I think it is wonderful that the Hearst Castle Foundation is offering opportunities to swim in the Neptune Pool to those fortunate few who have the money to purchase pricey tickets. (The tickets will cost $950, in addition to the minimum cost of $500 to join the Foundation.)
It sounds like a terrific fundraiser for Hearst Castle.
But while foundation members now have the opportunity for “exclusive swims,” hard-working employees and volunteers are being denied a much-beloved perk. Before the Neptune Pool was closed for repairs five years ago, Hearst Castle employees and volunteers were able to swim in the pool for two hours once a year. It was a morale booster, a way of saying “thanks” for a job well done. Now that opportunity has been taken away.
The ugly truth is that Hearst Castle employees, who are employees of the State Parks Department, are very poorly paid. The average guide is paid between $30,000 to $40,000 per year. Once they pay for their uniforms and for gasoline for their long commutes, employee paychecks don’t stretch far in a county known for its high cost of living.
Yet these are the people who keep the castle running. They are the ones who work in the hot sun all summer long. They conduct tours in a sweltering, non-air-conditioned building where they climb hundreds of stairs each day. They work late during the Christmas season when evening tours are held every night. They often face a treacherous drive down the hillside in foggy conditions, and then face long commutes home — only to return to the hilltop the next day for even more tours.
The volunteer Living History docents receive no compensation whatsoever. Many drive from Los Angeles, the San Joaquin Valley or the Bay Area to volunteer two to three nights each month — and they pay for their own gasoline and hotels.
The schedules that docents work prevent them from eating dinner, and they work without even a coffee break, for the “food and beverages” they supposedly are consuming while working are plastic props. Yet both paid employees and volunteer docents work hard because they share a love for Hearst Castle, for the magnificent art within it, and for the glorious gardens surrounding it. They work hard and take pride in their work. And the biggest perk they have received over the years has been an annual night of swimming in a beautiful, yet unheated and cold pool.
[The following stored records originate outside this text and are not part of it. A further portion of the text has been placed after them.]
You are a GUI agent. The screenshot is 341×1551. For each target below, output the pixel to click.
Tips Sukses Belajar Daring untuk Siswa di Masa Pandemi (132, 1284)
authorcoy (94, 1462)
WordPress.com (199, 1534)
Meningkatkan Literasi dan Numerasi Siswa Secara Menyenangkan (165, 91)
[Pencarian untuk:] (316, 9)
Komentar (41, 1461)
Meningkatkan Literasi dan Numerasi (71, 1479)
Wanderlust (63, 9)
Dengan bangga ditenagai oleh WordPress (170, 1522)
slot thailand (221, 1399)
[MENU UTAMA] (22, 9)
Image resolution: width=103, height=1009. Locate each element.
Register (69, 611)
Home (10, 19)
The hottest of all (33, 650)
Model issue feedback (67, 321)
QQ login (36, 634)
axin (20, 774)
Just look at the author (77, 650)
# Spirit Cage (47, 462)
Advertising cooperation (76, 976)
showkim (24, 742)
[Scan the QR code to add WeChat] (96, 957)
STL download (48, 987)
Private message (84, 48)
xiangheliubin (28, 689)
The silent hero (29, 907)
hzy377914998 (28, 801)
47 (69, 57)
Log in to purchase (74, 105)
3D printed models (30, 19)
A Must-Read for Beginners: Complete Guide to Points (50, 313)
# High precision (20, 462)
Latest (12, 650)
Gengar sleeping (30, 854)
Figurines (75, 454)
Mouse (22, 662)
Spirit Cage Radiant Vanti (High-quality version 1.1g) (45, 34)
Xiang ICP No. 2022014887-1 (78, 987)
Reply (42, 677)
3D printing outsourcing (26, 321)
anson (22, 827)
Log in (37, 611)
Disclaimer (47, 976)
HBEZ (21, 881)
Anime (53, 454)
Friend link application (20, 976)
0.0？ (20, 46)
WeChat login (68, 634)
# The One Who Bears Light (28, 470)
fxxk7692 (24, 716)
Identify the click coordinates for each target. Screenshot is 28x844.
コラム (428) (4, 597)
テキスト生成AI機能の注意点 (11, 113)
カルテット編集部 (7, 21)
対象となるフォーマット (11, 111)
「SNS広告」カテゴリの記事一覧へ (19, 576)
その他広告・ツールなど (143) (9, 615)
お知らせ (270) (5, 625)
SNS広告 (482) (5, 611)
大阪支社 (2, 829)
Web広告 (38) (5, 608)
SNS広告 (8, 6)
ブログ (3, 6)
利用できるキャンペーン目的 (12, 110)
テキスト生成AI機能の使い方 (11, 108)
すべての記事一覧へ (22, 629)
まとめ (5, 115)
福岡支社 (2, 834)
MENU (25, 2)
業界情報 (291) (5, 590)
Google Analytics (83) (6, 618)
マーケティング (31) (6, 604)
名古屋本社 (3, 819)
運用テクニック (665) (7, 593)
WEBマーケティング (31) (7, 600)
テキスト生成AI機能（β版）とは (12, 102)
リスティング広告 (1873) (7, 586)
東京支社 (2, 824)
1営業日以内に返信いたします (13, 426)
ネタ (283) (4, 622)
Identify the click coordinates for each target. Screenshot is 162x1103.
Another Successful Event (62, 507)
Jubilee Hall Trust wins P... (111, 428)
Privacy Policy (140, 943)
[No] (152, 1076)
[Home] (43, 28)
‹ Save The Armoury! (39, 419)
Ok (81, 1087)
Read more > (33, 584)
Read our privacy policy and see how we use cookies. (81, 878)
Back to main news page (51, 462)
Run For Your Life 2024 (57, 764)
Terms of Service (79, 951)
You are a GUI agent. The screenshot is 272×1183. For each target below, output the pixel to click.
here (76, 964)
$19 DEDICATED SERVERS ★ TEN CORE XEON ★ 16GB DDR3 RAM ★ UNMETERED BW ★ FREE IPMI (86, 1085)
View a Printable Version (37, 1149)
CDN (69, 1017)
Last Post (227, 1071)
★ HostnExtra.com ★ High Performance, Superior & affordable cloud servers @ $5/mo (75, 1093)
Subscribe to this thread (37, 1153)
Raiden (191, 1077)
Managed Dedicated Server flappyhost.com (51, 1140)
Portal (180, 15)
My husband and I have worked as Living History docents at Hearst Castle for 12 years. We have worked hundreds of volunteer hours and have been fortunate enough to swim in the Neptune Pool several times. Although we could afford to purchase tickets to the “exclusive” foundation swim event, we won’t. It is a matter of principle. The swim opportunities should not be restricted only to the privileged and wealthy – but should also be available to the employees and volunteers who work hard to make the castle a success.
Might I remind your readers that William Randolph Hearst was a very wealthy man, but he was not an elitist. He purchased lovely gifts for his employees and their families at Christmastime. Hearst didn’t begin his evening movies until the kitchen employees finished their work and were able to join him and his guests in the theater.
Maybe State Parks management should follow the lead of “The Chief” himself and show a little appreciation for the people who are working hard to make the castle succeed.
Over the years, Hearst Castle has lost many dedicated guides and volunteers, and it currently struggles to maintain enough paid and unpaid workers to keep the tours running during busy seasons. We encourage the Hearst Castle management to please reinstate employee “swim nights” before they lose even more employees and volunteers. This slap in the face may be the final straw for many dedicated workers.
Yvonne Smith volunteers at Hearst Castle as a living history docent. She lives in Atascadero.
The Hearst Castle Foundation did not play a role in discontinuing employee swim nights. This viewpoint has been updated to reflect that.